La pasteure que je suis est prise dans le concert pluriel des religions et des croyances, qui relativise tant le message chrétien que nous nous  sommes faits discrets, si discrets, que nous voilà aujourd’hui menacés d’insignifiance…

Face à ces défis redoutables, la tentation est forte de me mettre à l’abri, nous mettre à l’abri des murs épais de cette cathédrale, à l’abri de nos traditions, protestante ou catholique, qui nous portent et nous définissent et qui, si elles nous enferment, sont néanmoins rassurantes et reconnaissables.
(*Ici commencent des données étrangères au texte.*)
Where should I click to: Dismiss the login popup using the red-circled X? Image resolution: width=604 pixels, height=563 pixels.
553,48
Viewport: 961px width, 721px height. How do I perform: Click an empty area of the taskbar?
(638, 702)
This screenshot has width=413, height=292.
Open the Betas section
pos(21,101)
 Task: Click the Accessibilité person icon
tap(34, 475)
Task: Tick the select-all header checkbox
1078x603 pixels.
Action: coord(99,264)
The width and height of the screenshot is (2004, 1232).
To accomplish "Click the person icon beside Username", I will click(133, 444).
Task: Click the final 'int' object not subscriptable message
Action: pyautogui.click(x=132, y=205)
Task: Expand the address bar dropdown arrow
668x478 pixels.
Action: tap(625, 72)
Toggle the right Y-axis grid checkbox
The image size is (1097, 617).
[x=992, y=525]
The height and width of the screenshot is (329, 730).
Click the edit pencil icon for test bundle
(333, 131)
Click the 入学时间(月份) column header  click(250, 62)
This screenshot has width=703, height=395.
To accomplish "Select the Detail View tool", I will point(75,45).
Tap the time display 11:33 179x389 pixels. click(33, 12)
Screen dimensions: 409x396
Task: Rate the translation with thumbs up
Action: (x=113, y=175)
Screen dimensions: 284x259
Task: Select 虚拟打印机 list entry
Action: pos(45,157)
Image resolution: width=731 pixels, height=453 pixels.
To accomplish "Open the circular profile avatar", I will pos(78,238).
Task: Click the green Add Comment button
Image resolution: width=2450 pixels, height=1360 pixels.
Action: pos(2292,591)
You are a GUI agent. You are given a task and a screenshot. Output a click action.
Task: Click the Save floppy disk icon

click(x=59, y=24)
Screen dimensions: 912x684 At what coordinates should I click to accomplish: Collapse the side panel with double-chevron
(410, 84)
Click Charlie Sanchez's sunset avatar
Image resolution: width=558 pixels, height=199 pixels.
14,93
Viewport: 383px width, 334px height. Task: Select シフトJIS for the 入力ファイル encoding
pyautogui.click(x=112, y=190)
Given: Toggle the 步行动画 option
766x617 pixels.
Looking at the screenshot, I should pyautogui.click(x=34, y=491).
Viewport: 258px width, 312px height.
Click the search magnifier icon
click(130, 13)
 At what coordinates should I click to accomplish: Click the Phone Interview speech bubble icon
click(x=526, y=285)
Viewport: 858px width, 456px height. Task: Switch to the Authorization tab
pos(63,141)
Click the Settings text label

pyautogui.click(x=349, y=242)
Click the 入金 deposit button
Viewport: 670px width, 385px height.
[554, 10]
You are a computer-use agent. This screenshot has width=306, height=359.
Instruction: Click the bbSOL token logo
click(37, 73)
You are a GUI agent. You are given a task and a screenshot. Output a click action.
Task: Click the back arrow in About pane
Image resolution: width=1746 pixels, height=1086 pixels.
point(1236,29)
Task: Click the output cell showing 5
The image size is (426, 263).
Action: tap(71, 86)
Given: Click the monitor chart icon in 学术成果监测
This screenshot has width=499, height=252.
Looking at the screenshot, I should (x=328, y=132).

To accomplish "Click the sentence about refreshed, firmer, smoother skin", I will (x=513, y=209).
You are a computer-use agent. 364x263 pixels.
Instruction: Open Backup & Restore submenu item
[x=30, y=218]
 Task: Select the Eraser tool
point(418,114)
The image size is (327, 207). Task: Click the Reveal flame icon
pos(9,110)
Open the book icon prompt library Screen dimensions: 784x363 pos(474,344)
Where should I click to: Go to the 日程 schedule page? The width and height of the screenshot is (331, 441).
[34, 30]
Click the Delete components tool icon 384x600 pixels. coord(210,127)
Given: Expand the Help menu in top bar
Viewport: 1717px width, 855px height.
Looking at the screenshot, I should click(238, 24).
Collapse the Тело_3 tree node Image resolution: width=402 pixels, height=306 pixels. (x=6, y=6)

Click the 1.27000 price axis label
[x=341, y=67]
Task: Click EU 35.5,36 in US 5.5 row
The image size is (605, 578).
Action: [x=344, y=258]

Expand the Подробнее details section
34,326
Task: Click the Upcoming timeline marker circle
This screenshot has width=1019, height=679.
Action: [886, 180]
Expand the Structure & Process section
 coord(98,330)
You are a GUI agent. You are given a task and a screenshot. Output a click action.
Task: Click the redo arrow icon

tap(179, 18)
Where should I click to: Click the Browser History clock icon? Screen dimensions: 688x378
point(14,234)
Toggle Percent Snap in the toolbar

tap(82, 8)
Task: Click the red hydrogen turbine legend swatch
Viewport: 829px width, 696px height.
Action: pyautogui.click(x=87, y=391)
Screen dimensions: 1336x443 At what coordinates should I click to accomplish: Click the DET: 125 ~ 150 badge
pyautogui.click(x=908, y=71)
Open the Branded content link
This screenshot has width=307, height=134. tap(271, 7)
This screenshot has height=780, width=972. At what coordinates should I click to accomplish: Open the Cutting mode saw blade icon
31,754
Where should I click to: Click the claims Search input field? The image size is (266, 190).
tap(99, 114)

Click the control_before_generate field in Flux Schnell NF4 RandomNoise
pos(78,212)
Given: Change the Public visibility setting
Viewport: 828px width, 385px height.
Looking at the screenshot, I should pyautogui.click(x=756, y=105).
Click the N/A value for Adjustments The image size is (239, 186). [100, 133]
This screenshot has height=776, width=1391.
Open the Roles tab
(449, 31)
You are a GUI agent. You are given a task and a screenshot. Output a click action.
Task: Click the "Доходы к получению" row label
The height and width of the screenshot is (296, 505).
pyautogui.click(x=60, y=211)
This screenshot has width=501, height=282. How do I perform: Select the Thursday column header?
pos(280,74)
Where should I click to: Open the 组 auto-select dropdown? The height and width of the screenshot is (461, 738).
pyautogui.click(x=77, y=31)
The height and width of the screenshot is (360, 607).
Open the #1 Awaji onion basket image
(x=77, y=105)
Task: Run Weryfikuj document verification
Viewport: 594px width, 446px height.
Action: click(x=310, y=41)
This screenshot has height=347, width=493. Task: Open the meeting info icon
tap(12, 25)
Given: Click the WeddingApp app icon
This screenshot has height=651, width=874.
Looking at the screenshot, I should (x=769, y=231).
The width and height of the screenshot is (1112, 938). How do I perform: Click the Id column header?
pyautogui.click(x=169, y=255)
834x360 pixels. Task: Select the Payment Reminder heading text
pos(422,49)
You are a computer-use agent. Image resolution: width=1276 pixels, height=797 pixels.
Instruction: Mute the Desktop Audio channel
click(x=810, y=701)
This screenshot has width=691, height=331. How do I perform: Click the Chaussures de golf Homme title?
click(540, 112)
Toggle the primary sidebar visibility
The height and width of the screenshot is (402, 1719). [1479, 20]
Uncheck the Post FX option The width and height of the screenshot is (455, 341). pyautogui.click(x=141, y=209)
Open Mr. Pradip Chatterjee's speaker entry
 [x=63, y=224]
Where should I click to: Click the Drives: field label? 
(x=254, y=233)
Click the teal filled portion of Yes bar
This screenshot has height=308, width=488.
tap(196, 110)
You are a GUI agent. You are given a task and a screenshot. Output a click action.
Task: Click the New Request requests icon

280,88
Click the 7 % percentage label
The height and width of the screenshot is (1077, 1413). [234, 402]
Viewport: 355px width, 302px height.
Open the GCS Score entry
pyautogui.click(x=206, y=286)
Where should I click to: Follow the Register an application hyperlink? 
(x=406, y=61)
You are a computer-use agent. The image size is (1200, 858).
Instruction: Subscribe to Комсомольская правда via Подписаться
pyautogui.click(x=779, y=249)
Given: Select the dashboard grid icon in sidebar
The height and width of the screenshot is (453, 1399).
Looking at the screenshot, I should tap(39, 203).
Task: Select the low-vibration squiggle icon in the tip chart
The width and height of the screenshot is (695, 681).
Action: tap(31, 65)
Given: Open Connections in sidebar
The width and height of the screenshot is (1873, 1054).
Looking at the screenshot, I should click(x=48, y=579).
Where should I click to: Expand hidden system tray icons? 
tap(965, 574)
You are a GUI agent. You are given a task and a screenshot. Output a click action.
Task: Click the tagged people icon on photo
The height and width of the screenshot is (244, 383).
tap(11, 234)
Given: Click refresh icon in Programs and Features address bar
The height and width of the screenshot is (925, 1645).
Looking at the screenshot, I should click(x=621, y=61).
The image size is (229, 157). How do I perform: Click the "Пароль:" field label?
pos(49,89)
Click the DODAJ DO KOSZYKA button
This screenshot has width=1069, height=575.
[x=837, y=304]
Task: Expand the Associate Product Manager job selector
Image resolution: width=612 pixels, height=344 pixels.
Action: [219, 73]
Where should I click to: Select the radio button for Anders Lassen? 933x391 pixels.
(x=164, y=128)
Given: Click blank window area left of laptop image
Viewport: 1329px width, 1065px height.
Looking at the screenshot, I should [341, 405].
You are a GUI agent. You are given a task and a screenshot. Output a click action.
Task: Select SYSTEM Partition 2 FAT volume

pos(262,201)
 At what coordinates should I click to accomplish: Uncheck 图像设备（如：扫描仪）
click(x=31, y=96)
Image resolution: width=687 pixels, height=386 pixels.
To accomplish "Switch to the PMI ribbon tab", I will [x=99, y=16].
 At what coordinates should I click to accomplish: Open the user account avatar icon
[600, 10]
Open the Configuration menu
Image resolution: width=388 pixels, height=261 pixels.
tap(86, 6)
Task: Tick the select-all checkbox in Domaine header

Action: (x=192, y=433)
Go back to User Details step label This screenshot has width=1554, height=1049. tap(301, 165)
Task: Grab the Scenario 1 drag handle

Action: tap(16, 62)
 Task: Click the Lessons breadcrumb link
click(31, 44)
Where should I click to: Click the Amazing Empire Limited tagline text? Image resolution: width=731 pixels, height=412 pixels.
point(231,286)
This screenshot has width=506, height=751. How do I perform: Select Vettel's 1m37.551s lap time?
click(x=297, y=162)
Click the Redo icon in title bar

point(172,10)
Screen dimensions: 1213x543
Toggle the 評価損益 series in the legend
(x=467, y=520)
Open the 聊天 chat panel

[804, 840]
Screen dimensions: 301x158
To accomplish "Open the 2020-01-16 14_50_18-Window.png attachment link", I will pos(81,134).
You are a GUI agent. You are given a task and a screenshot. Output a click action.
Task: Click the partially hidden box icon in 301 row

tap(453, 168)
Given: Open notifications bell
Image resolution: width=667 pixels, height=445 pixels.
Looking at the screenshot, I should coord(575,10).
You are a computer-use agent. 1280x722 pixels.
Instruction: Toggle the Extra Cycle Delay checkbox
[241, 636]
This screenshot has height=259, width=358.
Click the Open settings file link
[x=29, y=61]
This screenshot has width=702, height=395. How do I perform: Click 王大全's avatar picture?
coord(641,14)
Sacrifions chacun à notre Dieu et gardons notre pré carré ; faisons de belles prières et n’intervenons pas trop dans le capharnaüm du monde…

Pratique la justice, aime la bonté, marche humblement avec ton Dieu…

Et la veine prophétique de notre foi est là ; elle nous interpelle ; elle nous interpellera toujours ; elle a coulé avec force dans la voix des prophètes de l’AT ; elle a irrigué la vie de Jésus et porté son message vers l’universel ; elle a nourri et inspiré les Réformateurs protestants ; elle a éveillé et éveille toujours des artisans de justice dans nos institutions ecclésiales…


Il y a plus de 10 ans elle a inspiré les personnes handicapées mentales de notre communauté.  Lors d’une AG où il s’agissait une fois de plus de se séparer, les catholiques d’un côté et les protestants de l’autre, des personnes H ont décrété qu’elles voulaient rester ensemble et décider les choses ensemble ; que c’était bien plus simple et qu’elles ne voyaient pas la nécessité de se séparer.  « Restons ensemble » ont-elles dit et cet appel si clair et si fort a donné naissance à une communauté œcuménique reconnue par les trois Eglises officielles de Genève ;  une communauté où il ne s’agit plus de savoir d’abord qui est protestant ou catholique mais de vivre ensemble l’Evangile et de témoigner de notre foi auprès des personnes H et de leurs familles et avec elles et grâce à elles.  « Restons ensemble au nom de notre foi en Jésus » et nous voici aujourd’hui l’abbé Giovanni, sœur Caroline et moi-même entourés de nos paroissiens nomades, sans paroisse fixe, pour vivre cette célébration avec vous paroissiens de St-Pierre, autour de la Parole et autour du pain et de vin partagés à une seule et même table.

 
Devenir quelqu’un – une personne, une communauté, une institution -  passe toujours par le chemin de l’autre ; on ne se construit pas contre l’autre, ni sans l’autre mais grâce à lui.


Adam s’est mis en marche et il réalise combien ses gesticulations religieuses sonnaient creux.  Il se sent un peu ridicule mais il avance au devant de ses frères et sœurs avec confiance et avec l’assurance qu’il a reçu de son Dieu une mission indispensable et vitale : pratiquer la justice et aimer faire le bien.